WASHINGTON – A Consumer Financial Protection Bureau (CFPB) led by a single director is not working for credit unions and has created a rigged system benefitting large banks, CUNA wrote to the House Financial Services subcommittee on oversight and investigations Tuesday.
The subcommittee conducted a hearing Tuesday examining the bureau’s leadership structure.
“It has become apparent over the last six years that the new CFPB, led by a single director, not a commission as Professor [now Sen.
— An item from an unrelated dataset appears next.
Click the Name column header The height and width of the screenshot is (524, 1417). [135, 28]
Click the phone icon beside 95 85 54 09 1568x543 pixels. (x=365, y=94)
Elizabeth] Warren [D-Mass.] and President [Barack] Obama proposed, is not working for America’s credit unions or the more than 100 million members they serve,” the letter reads. “In fact, it has created a rigged system in favor of the behemoth banks who can afford to spread the cost of compliance with one-size-fits-all regulation over large economies of scale.”
The letter highlights that credit unions have been subjected to more than 200 regulatory changes from more than a dozen federal agencies since the beginning of the financial crisis. “This has led to rising costs and fewer choices for credit union members, an unfortunate result since these regulatory changes were intended to address bad behavior credit unions never engaged in,” the letter reads. “Furthermore, disparity in the cost impact of regulatory burden has accelerated the consolidation of the credit union system (and the banking sector), robbing consumers of financial institution choices.”
These rising costs and increased burdens have forced credit unions to cut back or cease offering services and products such as international remittances, mortgages, home equity lines of credit and re-evaluate whether they can comply with new proposals for short-term, small-dollar loans.
CUNA also urged Congress to consider a number of structural reforms to the CFPB, including:
- Modernize bureau leadership to include a multi-member commission, which CUNA believes would ensure diverse perspectives are brought to rulemaking processes;
- Fund the CFPB through the appropriations process, adding a level of oversight that would force the bureau to prioritize resources on problem areas;
- Clarify the CFPB’s exemption authority under section 1022 of the Dodd-Frank Act. CUNA believes the bureau’s failure to utilize this authority has “harmed consumers seeking safe financial services;”
- Enact safeguards to prevent the CFPB’s abuse of its Unfair, Deceptive and Abusive Actions and Practices authority; and
- Increase the CFPB’s supervisory threshold to credit unions and banks with more than $50 billion in assets, up from the current $10 billion.
These changes are part of CUNA’s bipartisan, pro-consumer Campaign for Common-Sense Regulation, launched earlier this year.